In our last newsletter, we observed the 60th anniversary of the terrorist bombing of the 16th Street Baptist Church in Birmingham, Alabama. We featured an excerpt of a speech by Supreme Court Justice Ketanji Brown Jackson, who spoke at the church this year to honor the memory of the four girls who were killed — and to share a passionate plea for learning the lessons of history.
Justice Jackson said that, as a child, she was inspired by songs from the Civil Rights Movement. They served as a powerful soundtrack to an era of action and consequence. Perhaps the most well known of these is the iconic “We Shall Overcome.”
The song’s famous melody likely has its origins in 18th century Europe. In the United States, enslaved Black people adapted the music into numerous songs.
Inspiration for the lyrics of “We Shall Overcome” is often credited to Reverend Dr. Charles Tindley, a Methodist minister and gospel music composer. Born a freeman to a formerly enslaved father in the decade before the Civil War, Dr. Tindley wrote several hymns, including one in 1901 called “I’ll Overcome Someday.” Its first verse and chorus were:
This world is one great battlefield,
With forces all arrayed;
If in my heart I do not yield
I’ll overcome some day.I’ll overcome some day,
I’ll overcome some day;
If in my heart I do not yield
I’ll overcome some day.
This song had a different tune, and the perspective was first person: “I’ll overcome.” A series of revised arrangements in the 1940s continued the song’s musical and lyrical evolution, including incorporating the melody we now know so well and changing “I’ll overcome” to “We will overcome.”

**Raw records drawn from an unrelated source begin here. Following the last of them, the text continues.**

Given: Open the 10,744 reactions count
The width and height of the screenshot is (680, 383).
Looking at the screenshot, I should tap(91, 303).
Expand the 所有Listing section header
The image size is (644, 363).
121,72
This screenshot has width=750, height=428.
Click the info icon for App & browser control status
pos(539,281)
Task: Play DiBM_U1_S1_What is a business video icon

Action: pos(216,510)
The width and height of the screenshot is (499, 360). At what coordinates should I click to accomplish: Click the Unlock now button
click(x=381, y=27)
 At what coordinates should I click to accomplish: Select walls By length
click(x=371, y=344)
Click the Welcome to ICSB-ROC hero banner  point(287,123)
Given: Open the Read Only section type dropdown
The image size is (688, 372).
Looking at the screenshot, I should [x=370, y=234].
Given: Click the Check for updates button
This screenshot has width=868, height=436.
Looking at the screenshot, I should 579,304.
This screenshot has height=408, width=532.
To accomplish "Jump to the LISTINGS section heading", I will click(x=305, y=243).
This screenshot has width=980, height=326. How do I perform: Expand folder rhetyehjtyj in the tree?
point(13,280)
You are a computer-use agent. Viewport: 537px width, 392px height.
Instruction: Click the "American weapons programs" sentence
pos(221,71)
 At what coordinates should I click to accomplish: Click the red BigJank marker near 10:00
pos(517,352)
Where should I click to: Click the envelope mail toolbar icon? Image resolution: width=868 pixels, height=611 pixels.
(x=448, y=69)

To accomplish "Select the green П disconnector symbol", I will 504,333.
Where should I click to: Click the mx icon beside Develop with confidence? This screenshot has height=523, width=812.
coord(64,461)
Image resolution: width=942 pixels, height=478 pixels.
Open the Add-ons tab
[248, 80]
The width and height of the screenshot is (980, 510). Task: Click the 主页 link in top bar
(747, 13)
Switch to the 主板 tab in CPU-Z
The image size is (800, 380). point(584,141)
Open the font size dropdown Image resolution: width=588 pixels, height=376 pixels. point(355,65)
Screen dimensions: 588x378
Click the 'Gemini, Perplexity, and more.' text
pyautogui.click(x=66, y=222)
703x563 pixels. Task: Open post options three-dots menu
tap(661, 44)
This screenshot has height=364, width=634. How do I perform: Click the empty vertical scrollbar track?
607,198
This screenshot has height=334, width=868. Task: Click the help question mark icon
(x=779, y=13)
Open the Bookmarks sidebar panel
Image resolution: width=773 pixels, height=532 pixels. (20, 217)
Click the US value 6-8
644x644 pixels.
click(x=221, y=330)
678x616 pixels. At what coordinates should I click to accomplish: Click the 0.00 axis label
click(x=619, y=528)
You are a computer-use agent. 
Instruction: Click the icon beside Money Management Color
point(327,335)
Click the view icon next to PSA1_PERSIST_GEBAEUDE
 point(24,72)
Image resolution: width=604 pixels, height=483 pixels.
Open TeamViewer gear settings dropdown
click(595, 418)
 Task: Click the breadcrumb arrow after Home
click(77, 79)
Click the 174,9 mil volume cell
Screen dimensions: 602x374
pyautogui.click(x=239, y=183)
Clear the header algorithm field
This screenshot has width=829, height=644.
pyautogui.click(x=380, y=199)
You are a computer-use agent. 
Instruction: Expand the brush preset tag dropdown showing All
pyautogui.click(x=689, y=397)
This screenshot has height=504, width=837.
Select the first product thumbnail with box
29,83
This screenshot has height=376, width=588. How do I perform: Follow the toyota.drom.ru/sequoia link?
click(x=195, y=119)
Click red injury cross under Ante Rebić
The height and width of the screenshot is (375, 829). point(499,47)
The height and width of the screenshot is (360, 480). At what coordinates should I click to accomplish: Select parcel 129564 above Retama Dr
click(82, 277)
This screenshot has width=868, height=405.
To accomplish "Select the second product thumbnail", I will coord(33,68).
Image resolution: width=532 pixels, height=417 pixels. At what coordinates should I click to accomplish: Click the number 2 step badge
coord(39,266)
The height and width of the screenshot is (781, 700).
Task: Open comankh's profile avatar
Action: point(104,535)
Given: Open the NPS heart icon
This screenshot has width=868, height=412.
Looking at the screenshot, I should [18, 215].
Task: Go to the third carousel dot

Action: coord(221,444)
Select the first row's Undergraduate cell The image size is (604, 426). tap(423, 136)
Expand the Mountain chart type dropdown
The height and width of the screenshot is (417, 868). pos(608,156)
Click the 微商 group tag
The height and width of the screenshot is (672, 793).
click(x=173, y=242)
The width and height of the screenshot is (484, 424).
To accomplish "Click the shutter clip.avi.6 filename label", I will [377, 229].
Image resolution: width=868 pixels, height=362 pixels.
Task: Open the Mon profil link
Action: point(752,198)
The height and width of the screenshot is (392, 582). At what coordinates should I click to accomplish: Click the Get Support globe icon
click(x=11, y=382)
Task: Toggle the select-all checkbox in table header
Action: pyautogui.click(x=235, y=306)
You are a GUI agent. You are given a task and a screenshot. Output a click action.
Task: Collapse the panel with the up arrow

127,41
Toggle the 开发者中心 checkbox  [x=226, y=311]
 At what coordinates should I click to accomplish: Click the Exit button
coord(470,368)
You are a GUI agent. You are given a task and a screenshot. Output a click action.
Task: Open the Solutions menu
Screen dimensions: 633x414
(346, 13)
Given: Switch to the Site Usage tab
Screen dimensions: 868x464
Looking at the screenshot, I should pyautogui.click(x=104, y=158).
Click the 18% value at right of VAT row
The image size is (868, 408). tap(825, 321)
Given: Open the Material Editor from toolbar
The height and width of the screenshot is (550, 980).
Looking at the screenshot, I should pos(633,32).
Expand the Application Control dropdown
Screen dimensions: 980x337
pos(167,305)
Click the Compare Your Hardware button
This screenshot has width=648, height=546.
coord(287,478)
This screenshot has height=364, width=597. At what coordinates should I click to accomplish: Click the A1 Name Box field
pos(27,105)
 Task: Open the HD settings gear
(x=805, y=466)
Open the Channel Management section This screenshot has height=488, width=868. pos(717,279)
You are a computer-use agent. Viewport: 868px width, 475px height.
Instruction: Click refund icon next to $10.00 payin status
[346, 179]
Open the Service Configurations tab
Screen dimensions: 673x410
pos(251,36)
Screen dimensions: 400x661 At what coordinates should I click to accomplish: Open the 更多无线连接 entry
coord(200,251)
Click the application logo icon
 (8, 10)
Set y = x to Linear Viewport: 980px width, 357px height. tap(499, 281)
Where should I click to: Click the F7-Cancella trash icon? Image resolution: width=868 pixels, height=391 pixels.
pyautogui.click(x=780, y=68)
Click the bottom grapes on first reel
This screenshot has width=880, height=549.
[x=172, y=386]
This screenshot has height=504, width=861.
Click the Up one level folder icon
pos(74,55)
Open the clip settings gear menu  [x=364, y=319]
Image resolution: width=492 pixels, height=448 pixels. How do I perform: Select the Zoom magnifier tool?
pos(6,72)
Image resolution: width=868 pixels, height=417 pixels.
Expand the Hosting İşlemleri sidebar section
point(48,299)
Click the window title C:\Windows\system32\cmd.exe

Labor and civil rights activists quickly saw the resonance of “We Will Overcome” as a protest song. In the mid-1940s, it was adopted by striking tobacco workers in South Carolina, where, as fate would have it, it was overheard by Zilphia Horton, musical director of the Highlander Folk School, a training center for civil and labor rights activists in Grundy County, Tennessee. Horton taught the song to a supporter of the school, folk singer Pete Seeger, who is credited for replacing “will overcome” with “shall overcome” in the lyrics. Seeger performed his version at the school’s 25th anniversary in 1957. In attendance was a young reverend who had come to give a speech: Martin Luther King Jr.
Dr. King is said to have expressed enthusiasm for the song immediately. And he and other Civil Rights leaders helped turn it into an anthem for the movement. A key to the song’s strength lies in its clarity — the repetition of the words and a tune accessible even to voices of modest ability. “It’s the genius of simplicity,” Seeger would say of the song. “Any damn fool can get complicated. I like to compare it to the backboard in basketball. You bounce your life experiences off it and they come back with new meaning.” Eleven years after Dr. King first heard “We Shall Overcome,” his wife, Coretta Scott King, and other luminaries of the Civil Rights Movement sang the song as they marched through the streets of Atlanta behind the wagon bearing Dr. King’s coffin.
“We Shall Overcome” is a song of hope and struggle, resilience and challenge. There are too many famous versions to count, but the song is just as defined by the millions who have sung it without recognition. So we wanted to use our platform here to share a rendition that deserves greater awareness. A friend introduced us to a performance by the AfterGlow Chorus in Oakland, California. It took place as part of a program commemorating another act of racist violence — the murder of nine Black parishioners in Bible study at the Emanuel African Methodist Episcopal Church in 2015 in Charleston, South Carolina.
Music can provide a salve for our pain — especially when it emanates from a place of love and support. What impressed us about this version was not only the musicality but the diversity of voices rising in exquisite harmony. It is testimony to all the choirs across the country and around the world that bring joy to our lives. And it is an affirmation of what we can overcome if we walk hand in hand without fear. It is A Reason To Smile.
This newsletter is supported by the Steady community. Please consider subscribing if you aren’t already a member.
The lyrics of this song are a perfect counterpoint to the vitriol of the Republican Party. We must sing this song to remind ourselves that despite hate and lies extolled by this opposition, our message of good can and will triumph.
Thank you Dan and Elliot for posting this beautiful rendition of this amazing song. It touches the heart and we should always hold it close. On this second day of Rosh Hashanah, this song reminds me of the Jewish sage Hillel and the famous questions he asked. To me the second and third questions are very important for what we are experiencing here in this country: "If I am not for others, what am I? And if not now, when?" As we see what a once good political party that stood up to slavery is now doing...the time is now to stand up for all of us and bring this shameful current events to a halt.